PASSAGE TO READ:
•••

MAC: Mines and Communities

A mess of potash?

Published by MAC on 2008-07-28

Aggressive potash and uranium targets for Rio Tinto

Mega miner Rio Tinto is looking to capture 10% of the world potash market and double uranium production according to the head of the company's energy and minerals unit

Reuters

25th July 2008

SYDNEY (Reuters)

Rio Tinto Ltd/Plc wants to grab 10 percent of the world potash market as demand for the fertiliser grows in step with biofuel production, Preston Chiaro, chief executive of Rio's energy and minerals unit said on Friday.

The push into a new commodity comes as Rio's board fights a $140 billion all-share takeover by rival BHP Billiton Ltd/Plc which it sees as too cheap and failing to appreciate Rio's growth plans.

Rio's main businesses are in aluminium production and mining iron ore, copper and coal.

Rio only produces a small amount of potash at present from a trial operation but hopes to dig new mines in Argentina and Canada starting in 2012, Chiaro said.

Global demand for potash stood at around 60 million tonnes a year and was growing at around 3 percent a year as more farmland is diverted away from food production to growing crops for energy, creating opportunities for new entrants, he said.

Shrinking world stocks have pushed grain prices to record highs and given farmers the incentive to use more fertilisers, resulting in large price increases for soil nutrients worldwide.

"Potash is critical to producing the world's major crops and benefits from global demand for food and animal feed, plus biofuels," Chiaro said.

Rio was also looking to double uranium production within five years after earlier on Friday announcing plans to sell uranium to China for the first time from its Australian deposits, he said.

Rio mines uranium in Namibia in partnership with the government and owns 68.4 percent of Energy Resources Australia which mines a deposit in northern Australia and already supplies 10 percent of the world's needs.

Growth in uranium, as well as in other products Rio mines, would likely come via expanding existing operations rather than outright acquisitions, which could prove too costly, given record prices for coal, iron ore and other materials, he said.

"Frankly, everything is pretty high-priced right now," he said. Rio has been selling off some of its assets to help recoup $15 billion of the $38 billion it spent buying Alcan of Canada last year.

It recently held discussions over selling its borates division in the United States and some two dozen groups have shown an interest in buying the U.S. energy coals division, according to Chiaro. ($1=A$1.04) (Reporting by James Regan; Editing by James Thornhill)

•••

SOURCE INFORMATION:
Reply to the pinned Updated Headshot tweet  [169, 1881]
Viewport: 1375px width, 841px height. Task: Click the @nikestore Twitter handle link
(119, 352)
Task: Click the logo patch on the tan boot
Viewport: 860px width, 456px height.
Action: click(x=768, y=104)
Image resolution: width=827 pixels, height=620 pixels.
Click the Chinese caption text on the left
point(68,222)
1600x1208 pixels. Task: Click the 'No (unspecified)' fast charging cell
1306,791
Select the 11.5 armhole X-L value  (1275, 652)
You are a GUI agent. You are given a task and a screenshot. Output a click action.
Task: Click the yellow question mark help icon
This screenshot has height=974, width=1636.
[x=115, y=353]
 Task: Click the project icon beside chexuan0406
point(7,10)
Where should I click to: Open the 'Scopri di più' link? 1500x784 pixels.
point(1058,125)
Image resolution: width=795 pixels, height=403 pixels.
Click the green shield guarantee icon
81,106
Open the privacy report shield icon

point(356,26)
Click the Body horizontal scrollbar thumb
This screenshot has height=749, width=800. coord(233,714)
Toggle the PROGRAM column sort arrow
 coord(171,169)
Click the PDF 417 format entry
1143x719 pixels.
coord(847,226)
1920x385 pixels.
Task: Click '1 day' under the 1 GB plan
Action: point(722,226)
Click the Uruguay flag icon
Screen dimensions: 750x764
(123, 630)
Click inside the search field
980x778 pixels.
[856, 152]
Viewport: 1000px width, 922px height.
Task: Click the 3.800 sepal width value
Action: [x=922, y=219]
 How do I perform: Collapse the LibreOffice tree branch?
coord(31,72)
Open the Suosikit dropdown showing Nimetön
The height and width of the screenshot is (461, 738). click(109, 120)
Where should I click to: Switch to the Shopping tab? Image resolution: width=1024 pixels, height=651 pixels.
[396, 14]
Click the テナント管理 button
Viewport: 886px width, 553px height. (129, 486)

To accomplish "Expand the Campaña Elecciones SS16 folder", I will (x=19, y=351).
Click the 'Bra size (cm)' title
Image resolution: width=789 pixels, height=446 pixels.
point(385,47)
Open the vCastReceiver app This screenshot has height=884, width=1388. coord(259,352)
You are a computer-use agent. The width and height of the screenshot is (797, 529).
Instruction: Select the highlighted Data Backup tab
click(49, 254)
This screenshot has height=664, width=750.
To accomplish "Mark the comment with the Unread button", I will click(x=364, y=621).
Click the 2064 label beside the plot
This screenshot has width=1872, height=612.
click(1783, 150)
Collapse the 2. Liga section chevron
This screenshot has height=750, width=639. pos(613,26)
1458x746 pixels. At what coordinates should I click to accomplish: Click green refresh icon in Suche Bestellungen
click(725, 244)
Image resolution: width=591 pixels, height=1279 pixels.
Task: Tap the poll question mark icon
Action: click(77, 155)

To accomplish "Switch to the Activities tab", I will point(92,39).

•••

YOUR GOAL: Rewrite the Rio Tinto potash article between "25th July 2008" and "2012, Chiaro said.", inclusive, substituting "Chile" for "Argentina". The material comes from a source unrelated to the Rio Tinto potash article.

OUTPUT OF THE EXERCISE:
25th July 2008

SYDNEY (Reuters)

Rio Tinto Ltd/Plc wants to grab 10 percent of the world potash market as demand for the fertiliser grows in step with biofuel production, Preston Chiaro, chief executive of Rio's energy and minerals unit said on Friday.

The push into a new commodity comes as Rio's board fights a $140 billion all-share takeover by rival BHP Billiton Ltd/Plc which it sees as too cheap and failing to appreciate Rio's growth plans.

Rio's main businesses are in aluminium production and mining iron ore, copper and coal.

Rio only produces a small amount of potash at present from a trial operation but hopes to dig new mines in Chile and Canada starting in 2012, Chiaro said.